UK insurance premiums are set to rise following the Financial Services Authority's takeover of responsibility for regulating general insurance sales, advice, administration, and arranging.

In a move to protect customers, strict guidelines on advertising and selling policies will be introduced and only firms authorized by the Authority will be able to trade. However, the changes have caused concern amongst insurance companies as the added protection will mean more red tape for companies and greater costs for customers.

The move is a major extension of the FSA’s role, involving the direct supervision of thousands of firms and affecting some 35 million UK consumers who take out or renew 77 million policies each year for home and contents, vehicle, medical, payment protection and other types of general insurance.

Among the many changes will be a requirement for companies to provide clearer information for consumers about general insurance policies through newly introduced ‘keyfacts’ documents.

Consumers will be able to compare insurance policies with clear information on any significant and unusual exclusions, understand the nature and cost of the policy they are buying and have access to the Financial Ombudsman if they have a complaint.

One of the FSA’s first priorities will be to crack down on any unauthorized firms continuing to sell and arrange insurance, according to the FSA chief executive, John Tiner.

Details of firms regulated to conduct general insurance business – either directly authorized or as appointed representatives of authorized firms – have been placed on the FSA Register.
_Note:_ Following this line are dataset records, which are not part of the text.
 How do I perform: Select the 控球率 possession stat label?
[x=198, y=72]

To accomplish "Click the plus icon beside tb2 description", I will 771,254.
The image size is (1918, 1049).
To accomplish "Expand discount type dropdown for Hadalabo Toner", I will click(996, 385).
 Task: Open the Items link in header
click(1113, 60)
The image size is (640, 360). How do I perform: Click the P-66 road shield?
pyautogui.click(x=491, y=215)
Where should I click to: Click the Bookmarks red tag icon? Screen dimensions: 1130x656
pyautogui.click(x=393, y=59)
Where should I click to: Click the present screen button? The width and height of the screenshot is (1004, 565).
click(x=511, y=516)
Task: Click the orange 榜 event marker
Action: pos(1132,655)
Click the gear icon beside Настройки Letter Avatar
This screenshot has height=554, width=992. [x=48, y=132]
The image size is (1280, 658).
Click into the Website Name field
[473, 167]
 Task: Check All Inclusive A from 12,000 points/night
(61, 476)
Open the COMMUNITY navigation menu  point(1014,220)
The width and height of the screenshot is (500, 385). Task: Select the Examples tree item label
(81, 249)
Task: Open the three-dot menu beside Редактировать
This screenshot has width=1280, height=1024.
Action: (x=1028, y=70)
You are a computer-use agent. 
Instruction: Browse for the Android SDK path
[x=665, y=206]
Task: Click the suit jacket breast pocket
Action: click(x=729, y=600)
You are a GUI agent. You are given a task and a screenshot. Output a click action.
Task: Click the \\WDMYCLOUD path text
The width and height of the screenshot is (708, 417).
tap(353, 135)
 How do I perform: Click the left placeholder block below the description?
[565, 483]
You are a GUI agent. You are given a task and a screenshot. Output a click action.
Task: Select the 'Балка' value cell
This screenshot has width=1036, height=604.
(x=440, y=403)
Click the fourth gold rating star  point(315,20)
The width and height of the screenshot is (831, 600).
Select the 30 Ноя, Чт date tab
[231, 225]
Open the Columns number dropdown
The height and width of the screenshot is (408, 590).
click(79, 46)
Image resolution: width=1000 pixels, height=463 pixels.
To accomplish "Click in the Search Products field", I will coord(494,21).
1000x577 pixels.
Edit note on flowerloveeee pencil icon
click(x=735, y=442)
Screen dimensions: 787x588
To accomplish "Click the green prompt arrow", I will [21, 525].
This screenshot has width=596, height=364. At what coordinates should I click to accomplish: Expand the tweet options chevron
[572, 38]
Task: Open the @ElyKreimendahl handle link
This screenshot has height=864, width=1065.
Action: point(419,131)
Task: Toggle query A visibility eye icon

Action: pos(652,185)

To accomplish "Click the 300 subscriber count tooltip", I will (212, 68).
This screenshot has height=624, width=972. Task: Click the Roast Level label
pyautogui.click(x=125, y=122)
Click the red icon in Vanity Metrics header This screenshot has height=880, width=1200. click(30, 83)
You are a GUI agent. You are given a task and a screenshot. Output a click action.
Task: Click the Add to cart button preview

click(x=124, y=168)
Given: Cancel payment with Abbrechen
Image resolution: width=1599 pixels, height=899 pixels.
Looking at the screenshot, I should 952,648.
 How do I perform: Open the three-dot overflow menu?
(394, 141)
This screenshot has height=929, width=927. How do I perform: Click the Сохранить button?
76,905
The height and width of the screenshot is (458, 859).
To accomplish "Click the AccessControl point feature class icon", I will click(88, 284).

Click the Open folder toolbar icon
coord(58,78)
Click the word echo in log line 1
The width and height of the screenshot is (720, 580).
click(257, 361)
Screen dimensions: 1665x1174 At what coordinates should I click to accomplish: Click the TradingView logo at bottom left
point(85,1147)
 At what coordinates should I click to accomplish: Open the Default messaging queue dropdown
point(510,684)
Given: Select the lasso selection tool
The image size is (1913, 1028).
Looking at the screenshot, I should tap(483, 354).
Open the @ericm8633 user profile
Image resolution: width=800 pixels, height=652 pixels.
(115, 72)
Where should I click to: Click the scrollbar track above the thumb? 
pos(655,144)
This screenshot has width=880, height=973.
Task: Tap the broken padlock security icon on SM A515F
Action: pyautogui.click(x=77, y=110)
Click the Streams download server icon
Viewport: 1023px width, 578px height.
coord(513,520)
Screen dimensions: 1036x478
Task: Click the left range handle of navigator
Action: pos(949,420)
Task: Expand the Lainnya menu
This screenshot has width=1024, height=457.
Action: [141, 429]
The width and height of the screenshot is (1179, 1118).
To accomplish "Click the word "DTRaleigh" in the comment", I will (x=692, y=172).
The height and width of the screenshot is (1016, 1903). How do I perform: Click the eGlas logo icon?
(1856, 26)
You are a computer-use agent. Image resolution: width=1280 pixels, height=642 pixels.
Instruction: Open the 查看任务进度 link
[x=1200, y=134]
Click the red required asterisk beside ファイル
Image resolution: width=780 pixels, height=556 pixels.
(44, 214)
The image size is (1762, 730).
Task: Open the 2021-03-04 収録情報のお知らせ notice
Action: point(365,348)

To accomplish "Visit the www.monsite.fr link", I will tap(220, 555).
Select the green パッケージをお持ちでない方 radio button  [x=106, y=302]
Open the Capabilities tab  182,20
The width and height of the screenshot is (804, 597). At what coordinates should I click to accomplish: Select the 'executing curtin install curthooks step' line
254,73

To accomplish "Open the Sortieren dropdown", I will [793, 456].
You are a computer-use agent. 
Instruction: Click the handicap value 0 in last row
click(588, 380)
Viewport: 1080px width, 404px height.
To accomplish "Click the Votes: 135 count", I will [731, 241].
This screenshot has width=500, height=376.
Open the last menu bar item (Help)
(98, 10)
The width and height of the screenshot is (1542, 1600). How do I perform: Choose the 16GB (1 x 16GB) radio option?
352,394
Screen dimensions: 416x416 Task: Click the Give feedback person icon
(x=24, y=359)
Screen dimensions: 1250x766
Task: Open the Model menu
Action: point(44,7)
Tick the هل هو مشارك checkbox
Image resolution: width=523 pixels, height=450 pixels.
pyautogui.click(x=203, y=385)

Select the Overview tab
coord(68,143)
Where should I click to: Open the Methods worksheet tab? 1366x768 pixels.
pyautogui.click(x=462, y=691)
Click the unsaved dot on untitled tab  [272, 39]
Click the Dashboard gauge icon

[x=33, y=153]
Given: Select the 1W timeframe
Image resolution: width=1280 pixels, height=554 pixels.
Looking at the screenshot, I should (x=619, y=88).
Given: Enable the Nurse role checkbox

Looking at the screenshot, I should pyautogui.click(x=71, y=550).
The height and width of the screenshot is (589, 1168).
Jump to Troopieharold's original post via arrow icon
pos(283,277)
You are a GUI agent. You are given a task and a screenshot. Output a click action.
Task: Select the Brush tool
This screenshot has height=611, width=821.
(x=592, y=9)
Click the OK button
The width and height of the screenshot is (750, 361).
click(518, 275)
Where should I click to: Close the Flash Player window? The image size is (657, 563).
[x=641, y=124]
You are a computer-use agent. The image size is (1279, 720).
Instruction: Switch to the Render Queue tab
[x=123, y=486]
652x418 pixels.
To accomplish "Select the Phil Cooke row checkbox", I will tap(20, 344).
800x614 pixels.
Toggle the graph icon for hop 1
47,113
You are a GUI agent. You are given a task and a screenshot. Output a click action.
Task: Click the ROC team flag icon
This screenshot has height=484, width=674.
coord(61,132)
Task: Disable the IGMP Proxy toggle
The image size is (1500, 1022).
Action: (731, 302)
This information enables insurance companies and customers to check whether the firms with which they are dealing have the appropriate authorization.

The total number of directly authorized firms able to conduct general insurance business is currently 18,130 to 13,291 new authorizations and 4,839 variations of permission. In addition, authorized firms with a general insurance permission have a total of about 22,000 appointed representatives.

Applications from a further 941 firms are still being processed. Under arrangements announced by the government last month, these firms can continue to sell or arrange general insurance on an interim basis until a final decision is reached on their application. It will be illegal for firms that did not submit complete applications to the FSA by midnight on January 13 to carry on business.

The new regime also applies to wholesale general insurance business conducted at Lloyd’s of London and through the London Market.

The FSA has been working on the new regulation for almost three years, based on the EU Insurance Mediation Directive and the government’s decision that the FSA should be the statutory regulator of general insurance. Based on independent research involving interviews with a sample of firms in the general insurance industry, the FSA estimates that insurance regulation will cost GBP2.80 for each insurance policy.